An exact transcription of all the entries is needed; pictures stay out.

Stored items:
· · ·
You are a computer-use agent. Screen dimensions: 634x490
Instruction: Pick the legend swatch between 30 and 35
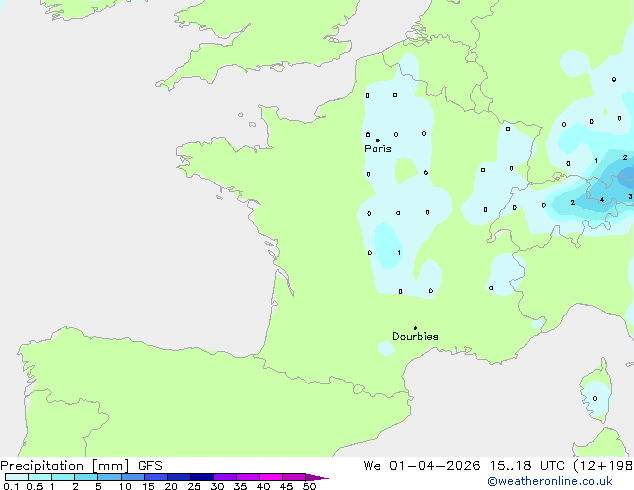click(225, 478)
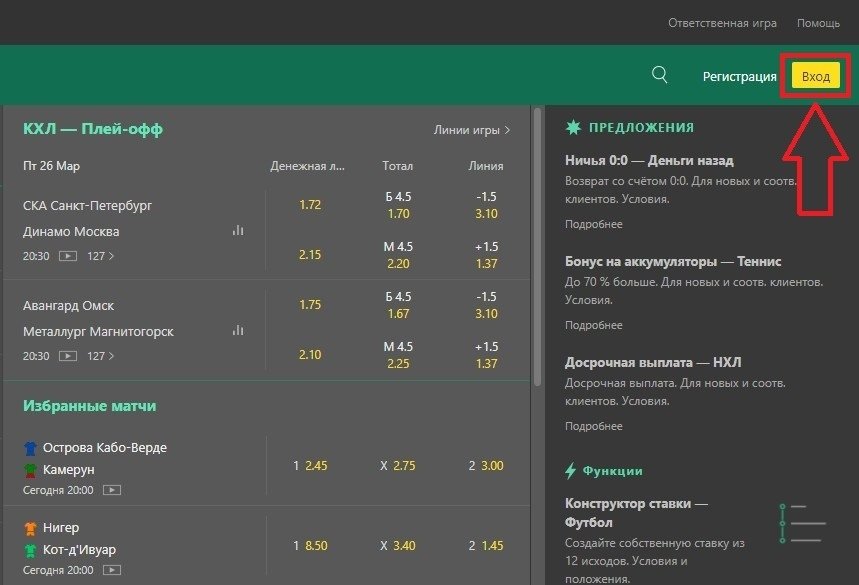859x585 pixels.
Task: Click Подробнее under Ничья 0:0 offer
Action: point(593,224)
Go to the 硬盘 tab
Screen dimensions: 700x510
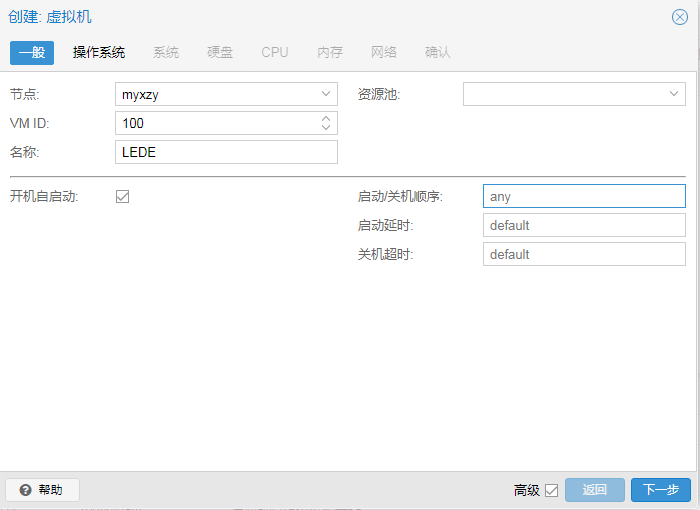click(x=220, y=52)
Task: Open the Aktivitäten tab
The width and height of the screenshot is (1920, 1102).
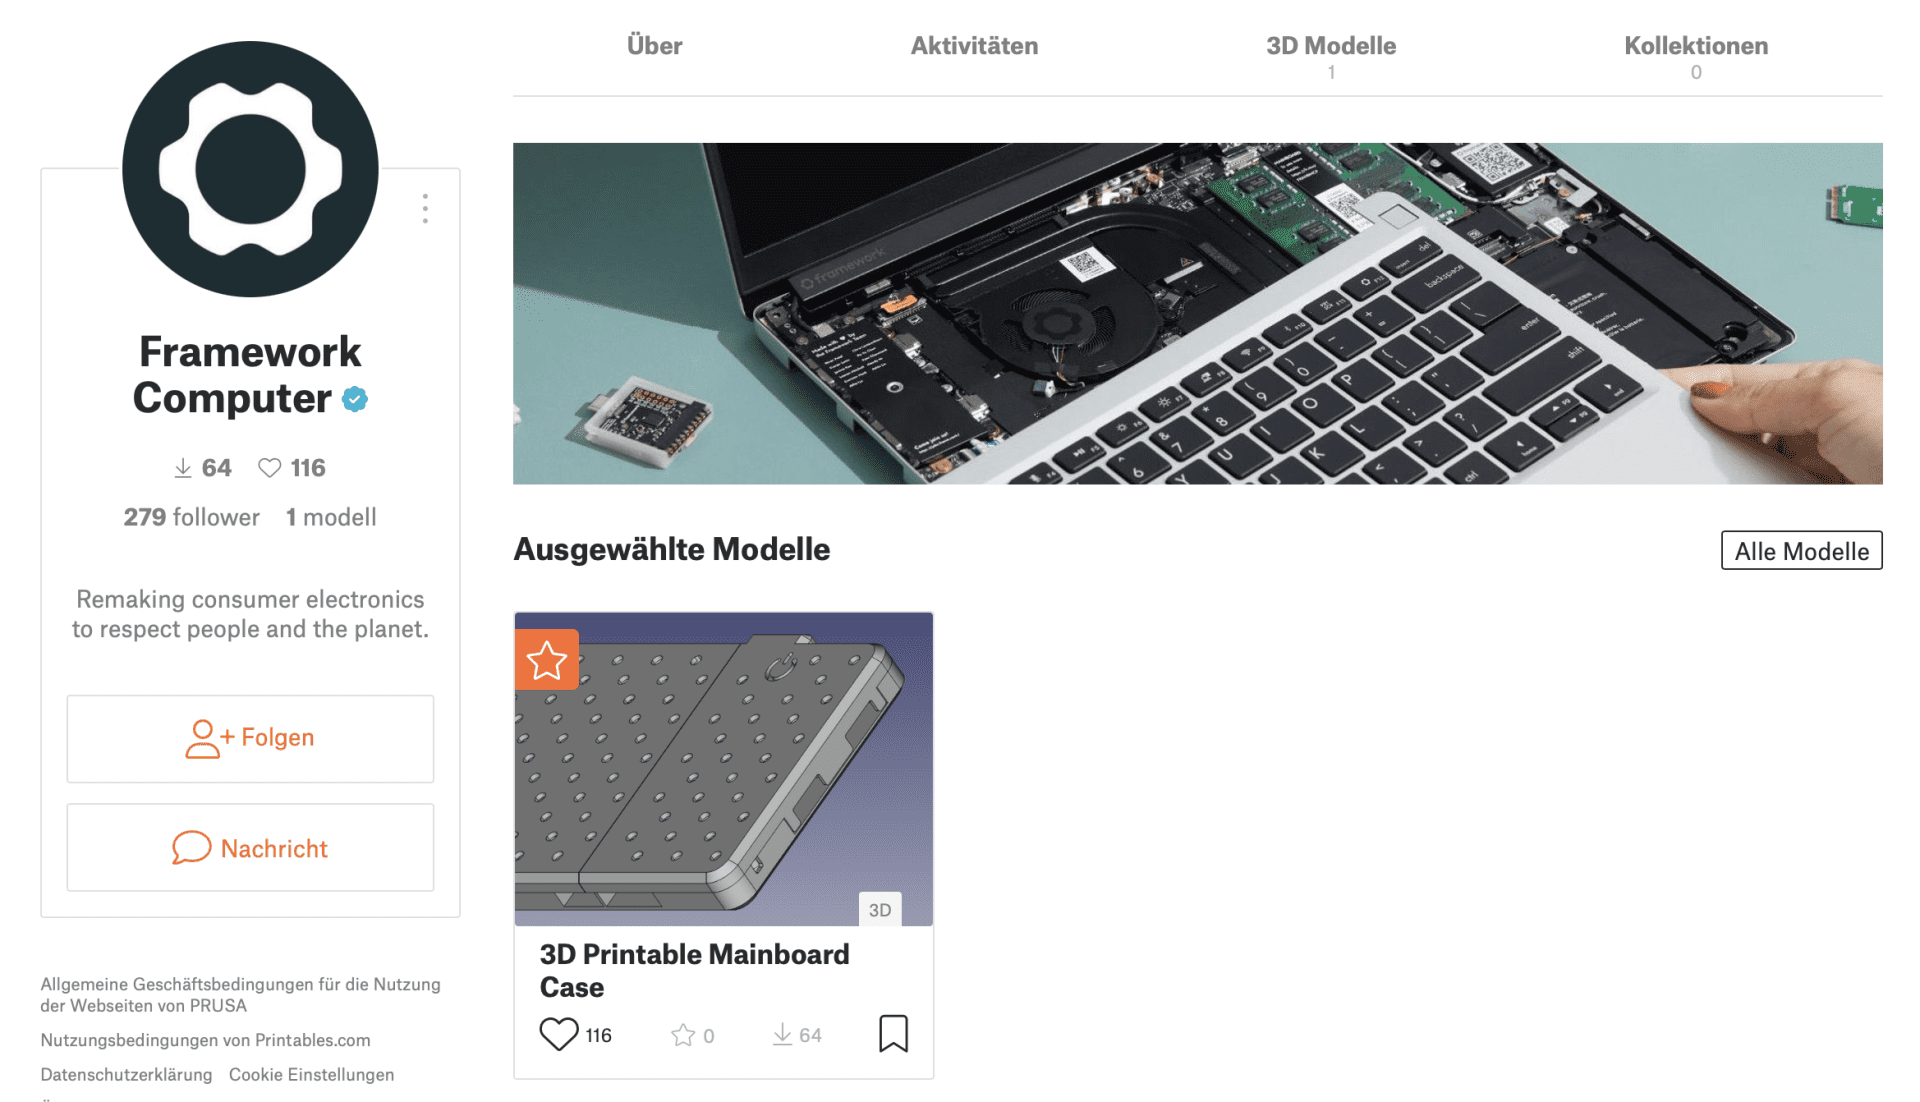Action: coord(974,46)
· · ·
Output for this task ::
You are a computer-use agent. Screen dimensions: 634x490
Instruction: Pick the legend swatch between 30 and 35
click(225, 478)
859x585 pixels.
Task: Click Подробнее under Ничья 0:0 offer
Action: point(593,224)
Go to the 硬盘 tab
Screen dimensions: 700x510
click(x=220, y=52)
Task: Open the Aktivitäten tab
The width and height of the screenshot is (1920, 1102).
Action: coord(974,46)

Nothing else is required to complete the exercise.